Immer wieder hatte es Spekulationen um eine ernsthafte Erkrankung gegeben. Vor den für Juli geplanten Konzerten in London hatte ein Ärzteteam den Popsänger mehrere Stunden untersucht und danach öffentlich verkündet: «Michael Jackson ist kerngesund.» Wobei diese Ärzte von den Konzertveranstaltern bestellt waren. Wollten sie gut Wetter für den Vorverkauf machen?
In Jacksons Umfeld reagierten einige nicht überrascht auf den Tod: Brian Oxman, Anwalt der Jackson-Familie, sagte, der Tod sei nicht unerwartet gekommen. Jackson habe verschreibungspflichtige Medikamente genommen, im Zuge der Vorbereitung auf die London-Konzerte. In erheblichem Umfang, auch auf Druck der Veranstalter, so der Vorwurf der Jackson-Familie. Ob es eine falsche Dosierung war oder gar bewusster Missbrauch, bleibt abzuwarten.
Für Experten ist denkbar, dass die Medikamente die Ursache für Michael Jacksons Herzstillstand waren. «Anti-Depressiva und Psychopharmaka können Auswirkungen auf den Herzrhythmus haben», sagt Martin Linke vom Berufsverband der Fachärzte für Kardiologie. Das gelte auch für zahlreiche andere Medikamente wie Betablocker.
Deren Wirkung auf die Herzfrequenz sei durchaus gewollt, erklärt Linke.

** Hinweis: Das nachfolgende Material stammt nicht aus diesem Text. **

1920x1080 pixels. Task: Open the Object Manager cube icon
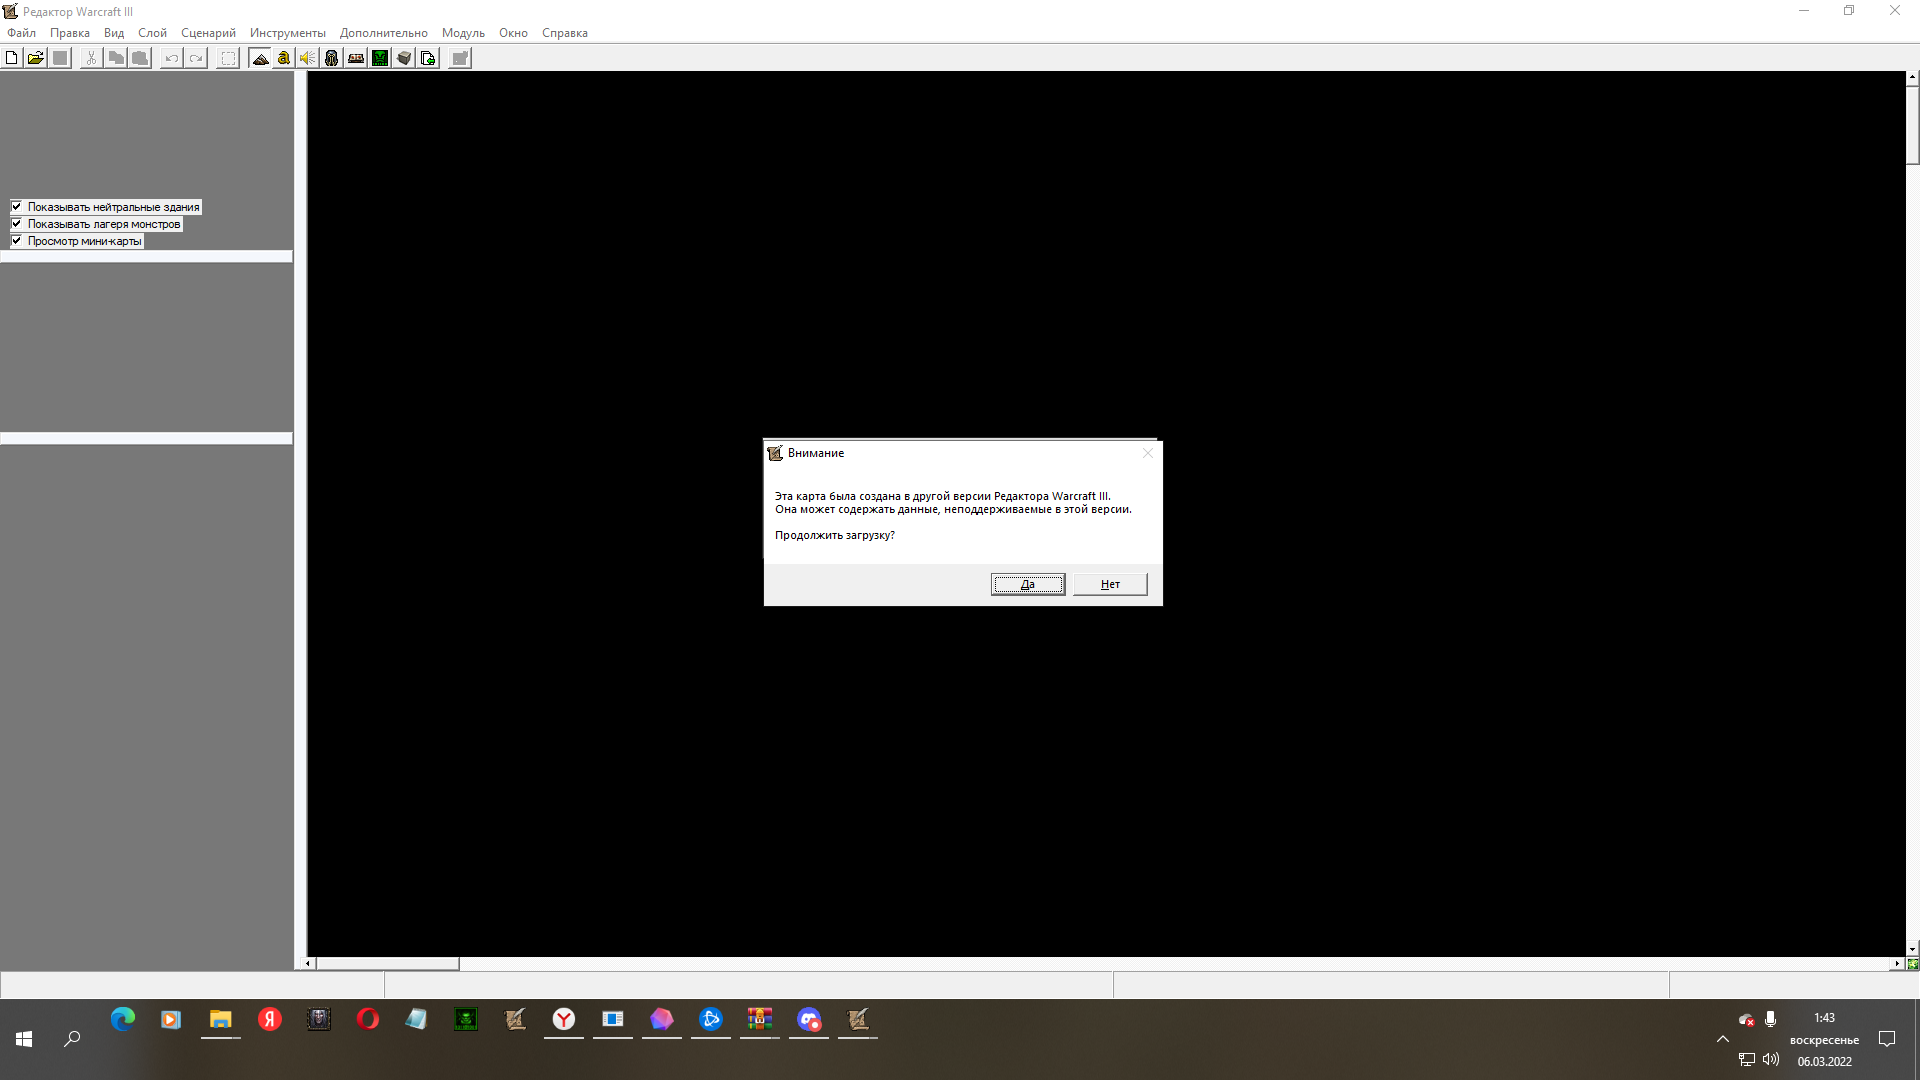point(404,58)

Aber eine Überdosierung könne zur tödlichen Gefahr werden. Nicht auszuschließen sei auch, dass Jackson Aufputschmittel genommen hat, die sich ebenfalls auf den Herzrhythmus auswirken und gerade in Verbindung mit anderen Medikamenten gefährlich sein können.

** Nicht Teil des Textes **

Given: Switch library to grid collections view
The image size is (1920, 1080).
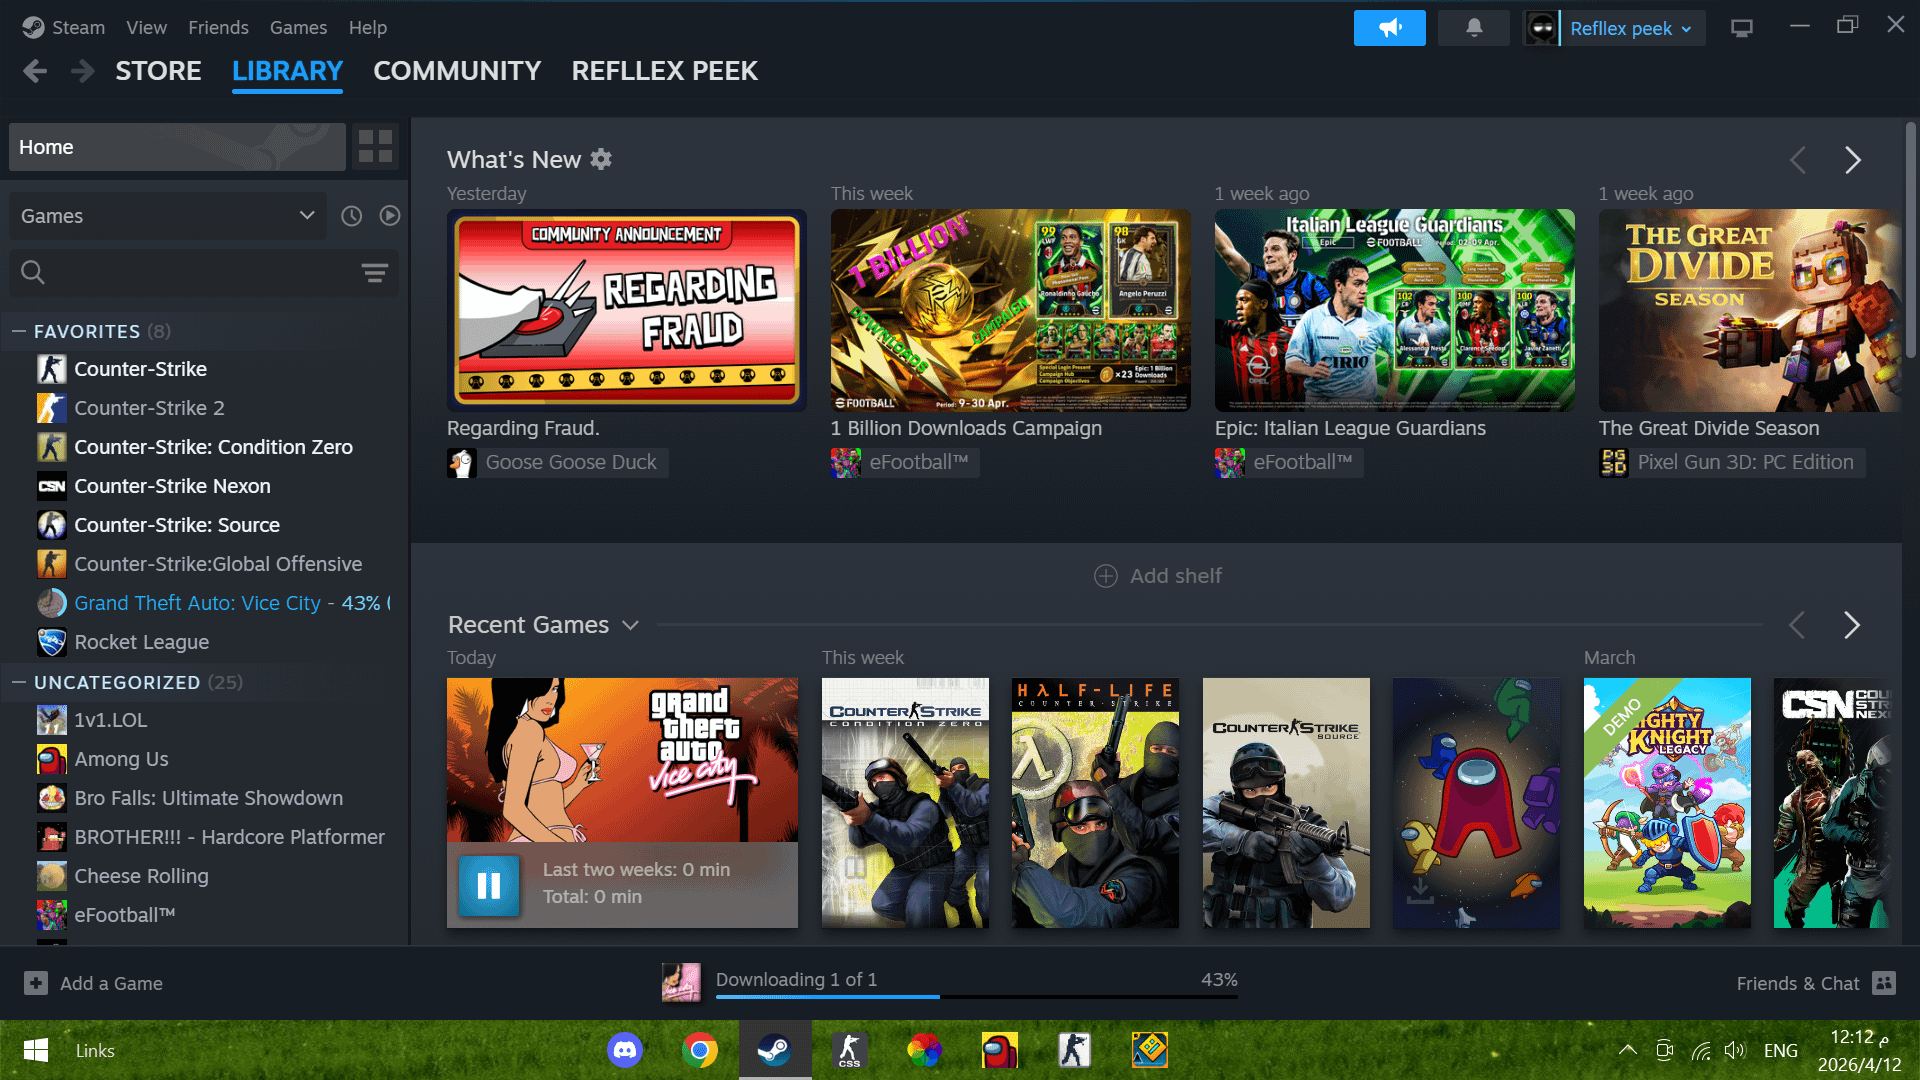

Linke glaubt zudem, dass Jackson bei den Vorbereitungen auf seine Bühnenshow «wahnsinnig im Stress war» und durch vermehrtes Schwitzen bei körperlichem Training zu wenig Kalium im Blut hatte. «Auch das könnte gefährlich geworden sein», sagt Linke. Aber auch eine Herzerkrankung, die bislang nicht entdeckt wurde und plötzlich zum Ausbruch gekommen ist, wäre nach Ansicht des Mediziners möglich.
Michael Jackson war mindestens seit seiner Jugend anfällig für Krankheiten. Er litt unter starker Akne sowie unter Fieber- und Schwächeanfällen, hatte Nieren-, Leber- sowie Magen-Darm-Probleme und klagte im Jahr 2002, eine Spinne habe ihn in den Fuß gebissen. Eine Rippenprellung, ein Stimmbandschaden und mehrere Knochenbrüche – die Krankenliste ist endlos und vermutlich Ausdruck seiner angeschlagenen Psyche.
Jackson hatte kein Problem, öffentlich zu machen, dass er viele Jahre seines Lebens sehr unglücklich war. Das Unglück begann bereits in seiner Kindheit, die gezeichnet war von hartem Training und brutaler Erziehung.
Der Musiker hatte zudem große Angst vor Ansteckung und trug zum Schutz vor Viren und Bakterien häufig Handschuhe und eine Maske vor Mund und Nase. Mit letzterer war er zu Lebzeiten selten zufrieden. Ungefähr Anfang der 1980er Jahre unterzog er sich der ersten kosmetischen Operation, der weitere Eingriffe folgten. Nicht nur die Nase ließ er verändern, auch Kinn und Wangenknochen entsprachen nicht seinem Schönheitsideal.